(AdnKronos) – Per ora però dalla Casaleggio associati tutto tace. “Procedere con l’espulsione via blog – ragiona un deputato ‘ribelle’- vorrebbe dire sconfessare l’assemblea dei senatori. Insomma, a livello di immagine sarebbe un pastrocchio, l’ennesimo”.
Del resto c’è chi si dice convinto che, in realtà, i 5 Stelle ieri, con la mancata espulsione di Vacciano e Simeoni, abbiano adottato una vera e propria strategia per contrastare chi, tra le file dei dissidenti, è pronto ad usare l”escamotage’ delle dimissioni per uscire dal gruppo restando in Parlamento, ma evitando il disprezzo degli attivisti e della Rete. Il caso Currò docet. Le dimissioni, di prassi, vengono infatti respinte dall’Aula. L’idea dei ribelli, stando almeno ai rumors e alle ammissioni di qualche dissidente, è rassegnare le dimissioni, lasciare trascorrere qualche mese per raccogliere le forze e riorganizzarsi.

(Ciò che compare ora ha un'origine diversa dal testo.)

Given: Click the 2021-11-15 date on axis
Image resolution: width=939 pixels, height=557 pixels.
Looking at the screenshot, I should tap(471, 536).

Evitando l’espulsione e tenendoli nel gruppo, i 5 Stelle potrebbero mettere i ribelli pronti a uscire con le spalle al muro. Ma c’è anche chi vola basso e ne fa una mera questione di soldi. “Per una forza politica che rinuncia ai rimborsi elettorali e si autofinanzia da sola – evidenzia un senatore – due parlamentari in meno sono soldi che escono e che di certo non riusciremo a recuperare. Se conti che da inizio legislatura solo a Palazzo Madama ne abbiam persi 15…”.